Русский Журнал
СегодняОбзорыКолонкиПереводИздательства

Шведская полка | Иномарки | Чтение без разбору | Книга на завтра | Периодика | Электронные библиотеки | Штудии | Журнальный зал
/ Круг чтения / Чтение без разбору < Вы здесь
In Memoriam
Дата публикации:  18 Апреля 2003

получить по E-mail получить по E-mail
версия для печати версия для печати

Девочку звали Женя. У нее были серые глаза, гладкие каштановые волосы и нежная кожа. Она была гибкая, грациозная и шелковистая, как сиамская кошка. Смеялась она по-кошачьи - скалилась, смотрела пристально, и глаза загорались. Грызла ногти, когда волновалась. Меня звала Маней.

Наверное, нашла "Пьяццу Маттеи" все-таки я. И полюбила первой я - за имена собственные - кириллицей. За Микелину, Назо, Горация, Вергилия, Эвтерпу и Виа дельи Фунари. И еще за терракоту, трамонтану, пинии и чоколатта кон панне - тоже кириллицей. А Женя тогда была влюблена в мальчика Кирилла. И наизусть всю "Пьяццу" выучила первой она. Так мы ее и распевали, то есть скандировали под гитару.

Фонтан оказался невзрачным. И недействующим. Во всяком случае, в январе. На пленке оставался последний кадр, я очень долго примеривалась, чтобы побольше уместить в объектив сыроватой растрескавшейся охры и черепицы, и чтобы номерные знаки на фиатах не резали глаз, и граффити на наглухо запертых дверях... И так и сяк... Не вышла фотография. Пленка кончилась. А Жени тогда уже не было.

Поэтому ей нельзя было послать открытку с видом Терм, Колизея. Открытку я послала Единственному Свидетелю. Но он в то время уже увлекся Египтом и приусадебным хозяйствованием. И мое торопливое: "ходила на пьяццу Маттеи" так и улетело на Север, где в чаду и дыме и растворилось в морозном воздухе. Вот и осталось самым волнующим предчувствие пейзажа, прелести топографии - Mattei, Piazza - карта 12, квадрат D4. А оказалось, место не хуже любого. "Чем больше путешествуешь, тем сложнее становится чувство ностальгии". Ну да, добраться и поделиться тем, до чего добрался.

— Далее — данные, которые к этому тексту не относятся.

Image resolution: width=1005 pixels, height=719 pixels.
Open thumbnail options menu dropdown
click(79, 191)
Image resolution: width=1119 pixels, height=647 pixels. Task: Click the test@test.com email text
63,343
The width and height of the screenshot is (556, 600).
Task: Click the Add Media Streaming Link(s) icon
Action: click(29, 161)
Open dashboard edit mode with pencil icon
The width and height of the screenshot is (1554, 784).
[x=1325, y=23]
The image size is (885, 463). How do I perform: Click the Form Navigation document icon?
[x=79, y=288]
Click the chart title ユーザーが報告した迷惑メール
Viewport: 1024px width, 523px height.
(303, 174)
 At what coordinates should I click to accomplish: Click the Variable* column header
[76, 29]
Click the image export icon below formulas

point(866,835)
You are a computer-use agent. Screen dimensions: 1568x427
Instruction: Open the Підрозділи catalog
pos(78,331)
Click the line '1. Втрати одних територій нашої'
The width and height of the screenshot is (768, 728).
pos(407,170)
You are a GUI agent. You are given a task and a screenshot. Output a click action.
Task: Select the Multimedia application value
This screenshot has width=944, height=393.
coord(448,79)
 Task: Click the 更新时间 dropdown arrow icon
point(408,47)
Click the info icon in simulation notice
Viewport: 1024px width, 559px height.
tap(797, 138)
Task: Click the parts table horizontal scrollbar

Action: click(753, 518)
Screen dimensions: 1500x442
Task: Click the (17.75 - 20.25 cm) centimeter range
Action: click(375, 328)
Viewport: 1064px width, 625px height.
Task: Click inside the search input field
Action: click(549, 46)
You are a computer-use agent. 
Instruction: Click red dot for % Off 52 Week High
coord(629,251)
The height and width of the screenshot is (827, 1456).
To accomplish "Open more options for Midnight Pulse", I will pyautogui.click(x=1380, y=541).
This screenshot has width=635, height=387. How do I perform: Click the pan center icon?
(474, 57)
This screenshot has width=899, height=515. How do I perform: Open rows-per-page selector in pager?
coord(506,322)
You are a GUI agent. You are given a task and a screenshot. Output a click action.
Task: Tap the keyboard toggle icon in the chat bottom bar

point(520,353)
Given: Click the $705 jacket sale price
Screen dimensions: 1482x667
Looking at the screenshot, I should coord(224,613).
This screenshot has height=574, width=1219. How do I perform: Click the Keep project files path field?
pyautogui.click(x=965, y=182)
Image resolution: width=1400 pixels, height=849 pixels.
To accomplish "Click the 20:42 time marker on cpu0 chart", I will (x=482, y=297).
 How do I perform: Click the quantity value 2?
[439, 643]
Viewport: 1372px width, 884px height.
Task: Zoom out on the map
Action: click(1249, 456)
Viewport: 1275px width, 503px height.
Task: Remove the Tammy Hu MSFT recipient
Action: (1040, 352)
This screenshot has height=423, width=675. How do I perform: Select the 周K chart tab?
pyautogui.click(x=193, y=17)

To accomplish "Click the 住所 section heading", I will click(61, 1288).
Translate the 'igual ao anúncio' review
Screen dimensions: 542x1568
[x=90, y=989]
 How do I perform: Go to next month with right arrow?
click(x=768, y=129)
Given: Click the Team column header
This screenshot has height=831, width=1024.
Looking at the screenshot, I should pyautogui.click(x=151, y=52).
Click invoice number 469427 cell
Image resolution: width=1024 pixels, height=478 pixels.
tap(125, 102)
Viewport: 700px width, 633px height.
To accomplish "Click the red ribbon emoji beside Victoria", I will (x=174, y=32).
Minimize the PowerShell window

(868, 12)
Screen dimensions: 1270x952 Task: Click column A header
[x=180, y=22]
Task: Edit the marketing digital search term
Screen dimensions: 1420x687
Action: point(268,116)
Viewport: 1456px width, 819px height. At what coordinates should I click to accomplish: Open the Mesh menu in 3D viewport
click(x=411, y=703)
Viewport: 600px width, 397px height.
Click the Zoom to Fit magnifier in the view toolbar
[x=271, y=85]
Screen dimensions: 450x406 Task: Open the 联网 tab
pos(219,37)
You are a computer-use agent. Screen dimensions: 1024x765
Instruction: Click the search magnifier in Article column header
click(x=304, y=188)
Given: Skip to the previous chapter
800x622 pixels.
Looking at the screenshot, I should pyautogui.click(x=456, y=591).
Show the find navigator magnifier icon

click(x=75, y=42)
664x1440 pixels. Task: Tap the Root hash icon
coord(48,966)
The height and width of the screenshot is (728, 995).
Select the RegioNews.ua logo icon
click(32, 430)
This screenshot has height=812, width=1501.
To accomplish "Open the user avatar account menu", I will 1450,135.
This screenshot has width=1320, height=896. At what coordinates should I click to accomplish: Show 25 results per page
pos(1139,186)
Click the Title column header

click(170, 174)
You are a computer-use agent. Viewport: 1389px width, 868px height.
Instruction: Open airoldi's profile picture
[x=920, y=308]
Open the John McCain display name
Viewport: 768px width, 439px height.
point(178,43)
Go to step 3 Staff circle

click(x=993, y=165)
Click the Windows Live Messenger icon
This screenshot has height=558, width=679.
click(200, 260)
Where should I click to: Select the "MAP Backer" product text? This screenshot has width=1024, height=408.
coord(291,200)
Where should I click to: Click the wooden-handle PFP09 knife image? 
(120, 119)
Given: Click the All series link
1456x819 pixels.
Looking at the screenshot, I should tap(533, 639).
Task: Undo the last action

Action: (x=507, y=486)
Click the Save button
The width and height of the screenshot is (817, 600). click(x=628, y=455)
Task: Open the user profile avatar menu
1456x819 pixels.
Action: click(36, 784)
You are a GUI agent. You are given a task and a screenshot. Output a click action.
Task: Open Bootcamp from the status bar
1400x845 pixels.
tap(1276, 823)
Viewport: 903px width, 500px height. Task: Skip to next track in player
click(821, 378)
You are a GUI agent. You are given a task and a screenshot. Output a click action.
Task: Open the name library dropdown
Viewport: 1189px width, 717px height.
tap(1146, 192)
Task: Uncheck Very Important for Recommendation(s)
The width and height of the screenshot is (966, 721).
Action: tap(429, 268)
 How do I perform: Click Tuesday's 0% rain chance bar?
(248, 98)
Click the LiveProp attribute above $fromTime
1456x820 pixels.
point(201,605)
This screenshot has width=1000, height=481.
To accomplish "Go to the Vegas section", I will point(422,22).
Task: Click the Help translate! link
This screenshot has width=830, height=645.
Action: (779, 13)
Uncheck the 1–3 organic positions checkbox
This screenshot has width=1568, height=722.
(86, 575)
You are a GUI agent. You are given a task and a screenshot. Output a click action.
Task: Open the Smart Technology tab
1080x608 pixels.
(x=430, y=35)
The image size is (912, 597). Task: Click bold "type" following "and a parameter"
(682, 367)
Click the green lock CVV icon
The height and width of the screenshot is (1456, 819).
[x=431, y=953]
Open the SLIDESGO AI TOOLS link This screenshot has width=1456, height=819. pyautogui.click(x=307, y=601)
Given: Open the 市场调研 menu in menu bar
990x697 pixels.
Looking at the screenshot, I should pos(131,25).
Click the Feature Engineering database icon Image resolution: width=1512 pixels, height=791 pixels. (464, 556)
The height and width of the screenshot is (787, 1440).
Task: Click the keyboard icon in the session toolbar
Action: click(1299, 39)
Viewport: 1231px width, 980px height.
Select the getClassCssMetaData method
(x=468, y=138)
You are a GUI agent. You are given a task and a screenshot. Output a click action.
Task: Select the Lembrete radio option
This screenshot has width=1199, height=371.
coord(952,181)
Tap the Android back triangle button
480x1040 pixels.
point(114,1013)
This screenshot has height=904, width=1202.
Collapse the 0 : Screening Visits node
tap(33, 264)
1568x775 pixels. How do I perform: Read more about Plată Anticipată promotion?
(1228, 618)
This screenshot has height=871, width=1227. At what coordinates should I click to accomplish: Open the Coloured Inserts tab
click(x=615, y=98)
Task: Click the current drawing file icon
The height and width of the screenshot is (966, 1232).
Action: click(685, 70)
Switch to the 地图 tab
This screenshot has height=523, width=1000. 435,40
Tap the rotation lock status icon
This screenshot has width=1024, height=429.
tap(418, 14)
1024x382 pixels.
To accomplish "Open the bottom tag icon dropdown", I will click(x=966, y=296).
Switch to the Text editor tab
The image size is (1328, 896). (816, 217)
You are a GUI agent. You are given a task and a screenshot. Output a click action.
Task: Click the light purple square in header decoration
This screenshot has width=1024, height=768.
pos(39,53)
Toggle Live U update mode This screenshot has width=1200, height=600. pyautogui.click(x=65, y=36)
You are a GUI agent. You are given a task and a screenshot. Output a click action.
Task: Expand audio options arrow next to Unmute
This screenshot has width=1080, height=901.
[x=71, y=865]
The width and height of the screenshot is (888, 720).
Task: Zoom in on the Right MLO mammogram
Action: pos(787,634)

Мы были последним в России поколением, которое умело смаковать заграничные путешествия как запретные плоды. В конце девяностых начался массовый туризм, а сегодня для москвича или ленинградца нашего возраста и круга Лондон, Париж и Рим - скорее производственная необходимость, чем территориальный императив.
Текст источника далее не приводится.